Well, with the new shim-based[1] implementation the approach without uAPI
does not work.

We now have two struct file, one is a normal accessible memfd and the
other one is wrapper around that hides the memfd from userspace and
filters allowed operations.
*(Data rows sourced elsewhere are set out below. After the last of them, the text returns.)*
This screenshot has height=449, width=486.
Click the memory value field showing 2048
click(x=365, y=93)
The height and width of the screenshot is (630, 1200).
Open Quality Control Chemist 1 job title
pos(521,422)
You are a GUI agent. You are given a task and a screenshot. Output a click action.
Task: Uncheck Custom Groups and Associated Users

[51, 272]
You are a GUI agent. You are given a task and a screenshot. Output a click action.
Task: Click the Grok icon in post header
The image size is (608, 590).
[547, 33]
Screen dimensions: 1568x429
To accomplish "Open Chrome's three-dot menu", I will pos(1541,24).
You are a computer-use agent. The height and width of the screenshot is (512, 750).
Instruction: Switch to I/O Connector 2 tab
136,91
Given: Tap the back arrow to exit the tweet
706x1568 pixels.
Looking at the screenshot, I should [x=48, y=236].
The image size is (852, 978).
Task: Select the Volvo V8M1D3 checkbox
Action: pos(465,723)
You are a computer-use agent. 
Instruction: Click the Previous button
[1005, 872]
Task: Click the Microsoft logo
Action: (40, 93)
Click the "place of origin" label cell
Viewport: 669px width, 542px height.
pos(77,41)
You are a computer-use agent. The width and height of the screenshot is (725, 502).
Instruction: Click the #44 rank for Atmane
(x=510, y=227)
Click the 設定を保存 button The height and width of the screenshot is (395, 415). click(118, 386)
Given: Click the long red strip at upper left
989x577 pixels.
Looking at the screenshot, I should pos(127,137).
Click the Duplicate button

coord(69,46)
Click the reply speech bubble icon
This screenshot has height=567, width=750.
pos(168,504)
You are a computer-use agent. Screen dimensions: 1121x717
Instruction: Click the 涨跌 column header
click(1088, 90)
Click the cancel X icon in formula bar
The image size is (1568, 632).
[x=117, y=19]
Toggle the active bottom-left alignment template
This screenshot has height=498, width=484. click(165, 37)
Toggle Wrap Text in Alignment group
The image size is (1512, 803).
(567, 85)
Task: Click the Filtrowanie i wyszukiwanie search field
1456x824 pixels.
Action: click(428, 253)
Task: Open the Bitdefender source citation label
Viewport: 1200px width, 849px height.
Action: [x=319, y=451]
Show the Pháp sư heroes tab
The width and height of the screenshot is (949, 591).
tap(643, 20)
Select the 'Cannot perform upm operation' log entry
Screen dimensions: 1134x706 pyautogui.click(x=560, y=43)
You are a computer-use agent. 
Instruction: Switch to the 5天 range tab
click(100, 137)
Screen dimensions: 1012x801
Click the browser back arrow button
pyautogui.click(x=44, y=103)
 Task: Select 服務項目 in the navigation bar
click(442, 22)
If we first create an accessible memfd that
userspace see it would be hard to hide it as by the time userspace may
have multiple fds in different processes that point to the same struct
file.

[1] https://lore.kernel.org/all/20220831142439.65q2gi4g2d2z4ofh@box.shutemov.name
diff mbox series

Patch

diff --git a/include/uapi/linux/memfd.h b/include/uapi/linux/memfd.h
index 7a8a26751c23..48750474b904 100644
--- a/include/uapi/linux/memfd.h
+++ b/include/uapi/linux/memfd.h
@@ -8,6 +8,7 @@ 
 #define MFD_CLOEXEC		0x0001U
 #define MFD_ALLOW_SEALING	0x0002U
 #define MFD_HUGETLB		0x0004U
+#define MFD_INACCESSIBLE	0x0008U
 
 /*
  * Huge page size encoding when MFD_HUGETLB is specified, and a huge page
diff --git a/mm/memfd.c b/mm/memfd.c
index 2afd898798e4..72d7139ccced 100644
--- a/mm/memfd.c
+++ b/mm/memfd.c
@@ -18,6 +18,7 @@ 
 #include <linux/hugetlb.h>
 #include <linux/shmem_fs.h>
 #include <linux/memfd.h>
+#include <linux/memfile_notifier.h>
 #include <uapi/linux/memfd.h>
 
 /*
@@ -262,7 +263,8 @@  long memfd_fcntl(struct file *file, unsigned int cmd, unsigned long arg)
 #define MFD_NAME_PREFIX_LEN (sizeof(MFD_NAME_PREFIX) - 1)
 #define MFD_NAME_MAX_LEN (NAME_MAX - MFD_NAME_PREFIX_LEN)
 
-#define MFD_ALL_FLAGS (MFD_CLOEXEC | MFD_ALLOW_SEALING | MFD_HUGETLB)
+#define MFD_ALL_FLAGS (MFD_CLOEXEC | MFD_ALLOW_SEALING | MFD_HUGETLB | \
+		       MFD_INACCESSIBLE)
 
 SYSCALL_DEFINE2(memfd_create,
 		const char __user *, uname,
@@ -284,6 +286,10 @@  SYSCALL_DEFINE2(memfd_create,
 			return -EINVAL;
 	}
 
+	/* Disallow sealing when MFD_INACCESSIBLE is set. */
+	if (flags & MFD_INACCESSIBLE && flags & MFD_ALLOW_SEALING)
+		return -EINVAL;
+
 	/* length includes terminating zero */
 	len = strnlen_user(uname, MFD_NAME_MAX_LEN + 1);
 	if (len <= 0)
@@ -330,12 +336,19 @@  SYSCALL_DEFINE2(memfd_create,
 	if (flags & MFD_ALLOW_SEALING) {
 		file_seals = memfd_file_seals_ptr(file);
 		*file_seals &= ~F_SEAL_SEAL;
+	} else if (flags & MFD_INACCESSIBLE) {
+		error = memfile_node_set_flags(file,
+					       MEMFILE_F_USER_INACCESSIBLE);
+		if (error)
+			goto err_file;
 	}
 
 	fd_install(fd, file);
 	kfree(name);
 	return fd;
 
+err_file:
+	fput(file);
 err_fd:
 	put_unused_fd(fd);
 err_name: